11 ブルーノ、愛した令嬢への思いをミューズに託す
「無理にカサンドラさまを忘れようとしておられますね、ブルーノさま」
「そんなことはない。この国を混乱に陥れた一味のひとりでもあるんだ。……忘れるようにするよ」
「いいえ。好きな人はお互いの立場がどうあろうと、好きと思っておいて良いのです。そのお気持ちを無理に塞ぎますと、余計に苦しくなりますよ」
「……そうか」
ブルーノは深くため息をついた。
「ミューズ。君は自由で良いな」
「ふふ、さすがに空は飛べませんけど」
「宮廷の暮らしが、本当に窮屈に思えるよ。カサンドラも、きっとそうした宮廷社会の魑魅魍魎に揉まれて、あんなふうになってしまったんだ。平民として新たな人生があるのなら、それは幸せなことなのかもしれないな。おかしなプライドさえ捨ててしまえば」
「言伝をお受けしましょうか、ブルーノさま?」
「……出来るのか!?」
「はい。ちょうどカサンドラさまのおられる町へ、旅に出ようと思っていたところですから。手紙では、誰かにブルーノさまが書いたと知られて困ることになりかねませんので、わたしが直接お言葉をお預かりしましょう」
「……ありがとう。ぜひお願いするよ」
ブルーノは、そっと小声でミューズにかつて愛していた、そしてまだ慕情の残るカサンドラへの言葉を託した。

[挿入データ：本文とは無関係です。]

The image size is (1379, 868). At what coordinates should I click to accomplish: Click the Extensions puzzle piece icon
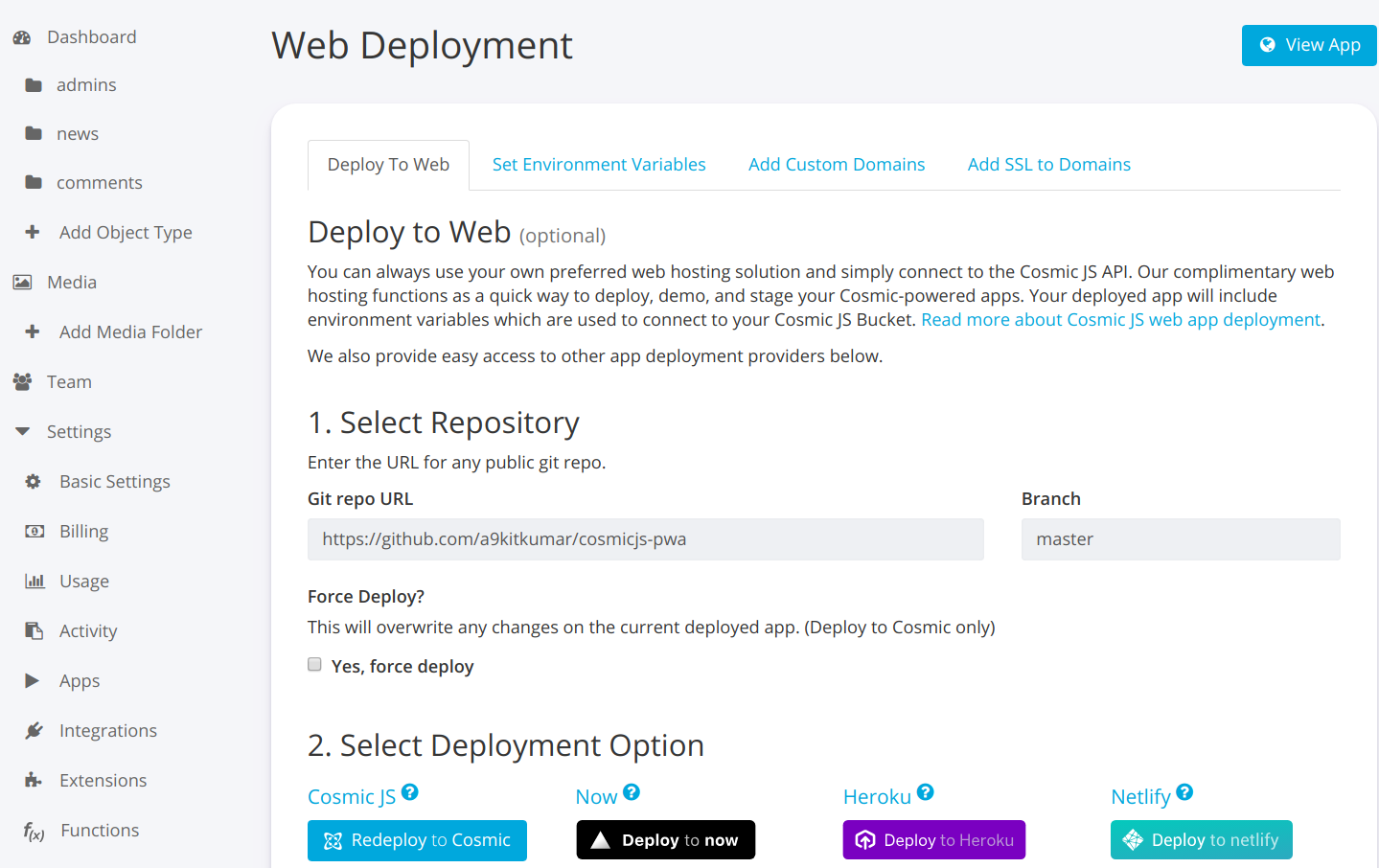34,781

しばらくして、店のおばちゃんが料理を綺麗な装飾の皿に乗せて持ってきた。
「はいよ! 野菜と肉の串焼き、お待ちどう!」
「わあ! 来ましたよ、ブルーノさま」
「かぶりつくのがいいと言っていたな。やってみるか、ミューズ?」
「ナイフとフォーク、頼んじゃいましたよ」
「それを使わない、というのも一興だ。やってみよう」
「……分かりました」
ふたりは、熱々の串焼きを勢いよく頬張った。
「はふはふ、おいしいですね、ブルーノさま」
「ああ。……ミューズ。旅の空からゾンネンブルーメに戻ってきたら、また歌と話を俺に聞かせてくれないか」
「いいですよ、喜んで」
「あ……いや、仕事としてもちろんそうしてくれるとありがたいんだが、その……これからは友だちというか」
城にいて、憂鬱な毎日を過ごしていたブルーノは、こうした気分転換を計ってくれたミューズをそのまま手放したくないという気持ちが芽生えていた。それは恋とも言えぬ、一方的でとても淡い気持ちだ。
「……分かりました、ブルーノさま。そうですね、これからは大切なお友だちとして」
その思いを知ってか知らずか、ミューズはブルーノに優しく微笑んだ。彼女の口から、友だちとして、と言われると、ブルーノはなんとも言えないもどかしさを感じた。しかし、王子の立場を利用して彼女を口説くというのはみっともないと思うし、第一、自由を愛するミューズと、第一王子フォルクハルトのスペアとして城の宮廷生活から出られない第二王子のブルーノとは、あり方が違い過ぎる。
「ああ、ミューズ。君が旅先で見聞きしたことを、いつでもこのゾンネンブルーメに戻ってきたなら教えてくれ」
ブルーノはミューズを見つめ、わずかに切なさを秘めた瞳で微笑んだ。